• _Page extract_
──────
Ron Harper announced earlier this week that his prodigious son, Bryce, will forgo his final two years of high school eligibility to pursue a professional baseball career.

Bryce, 16, who was the first high school sophomore to be named a first team All-American by Baseball America and has been called “the LeBron James of baseball” by Sports Illustrated, will take classes at the College of Southern Nevada over the summer and receive his GED in the fall.

If everything goes as projected, Bryce would be eligible for the 2010 Major League Baseball Draft, and most analysts predict that he will be selected with the first overall pick by the Washington Nationals.

Harper, a catcher who batted .626 with 14 home runs and 55 RBI in 2009 for the Las Vegas High School Wildcats, is an unquestioned physical marvel, and he has a legitimate chance to flourish one day in the professional ranks.
──────
• _Information shown_
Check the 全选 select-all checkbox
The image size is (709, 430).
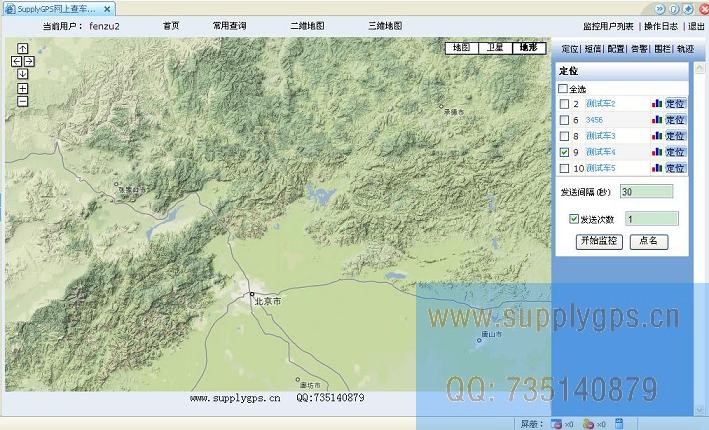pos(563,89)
──────
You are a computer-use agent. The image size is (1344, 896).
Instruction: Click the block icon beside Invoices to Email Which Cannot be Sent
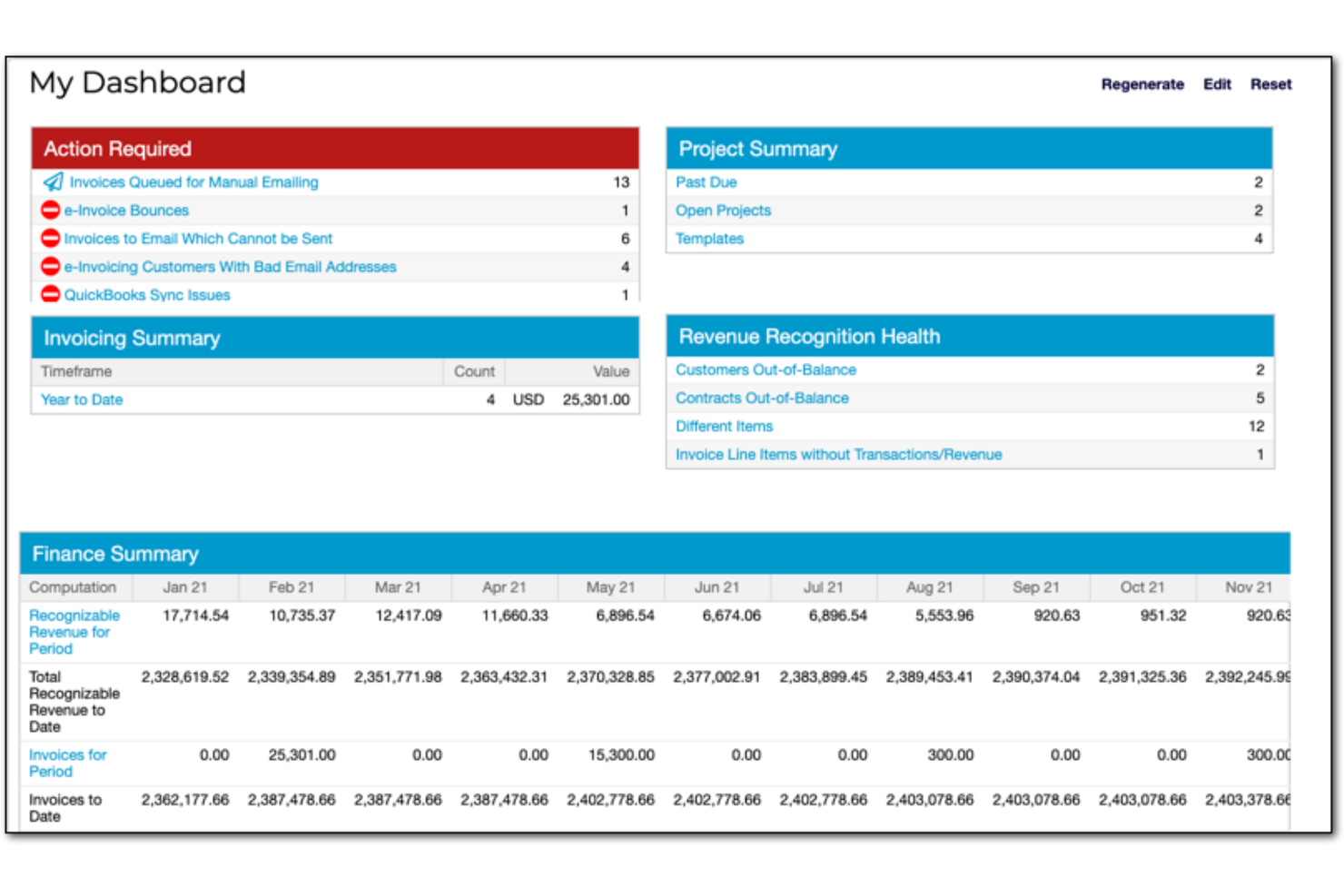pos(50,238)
──────
• _Directions_
• 1. Update the passage of the Bryce Harper article from "Ron Harper announced" to "professional baseball career.", replacing "prodigious" with "gifted".
• 2. According to the Bryce Harper article, where will Bryce take classes over the summer?
• 3. Carry on the Bryce Harper article from where it stops.

• _Answers to each task_
• 1.
Ron Harper announced earlier this week that his gifted son, Bryce, will forgo his final two years of high school eligibility to pursue a professional baseball career.

• 2. At the College of Southern Nevada.

• 3.
Nevertheless, many skeptics have been critical of Bryce’s father for placing such an inordinate amount of pressure on his teenage son and for making a mockery of our nation’s educational system.

“There are going to be critics. I can’t worry about what people think,” Ron Harper said. “People are going to see what they want to see and say what they want to say. I think this prepares him for life, playing the game of baseball.”

The patriarch of the 6’3”, 205-pound phenomenon continued to defend his decision and he assured his detractors that his son will be afforded with a quality education.

“People question your parenting and what you are doing. Honestly, we don’t think it’s that big a deal. He’s not leaving school to go work in a fast-food restaurant. Bryce is a good kid. He’s smart and he’s going to get his education.”

It is fair to presume that Bryce Harper will not be serving food to Walter, Donny, and the Dude at an In-N-Out Burger location at any point in the future. Few precocious athletes have ever garnered the attention that Bryce Harper has, and some of his feats on the diamond have become things of legend.

Sports Illustrated wrote in their issue last week that Harper hit a 570-foot home run over: “The right field fence, two trees, another fence, a sidewalk, five lanes of traffic on elevated South Hollywood Boulevard, and yet another sidewalk, until it finally landed in the brown, undeveloped desert.”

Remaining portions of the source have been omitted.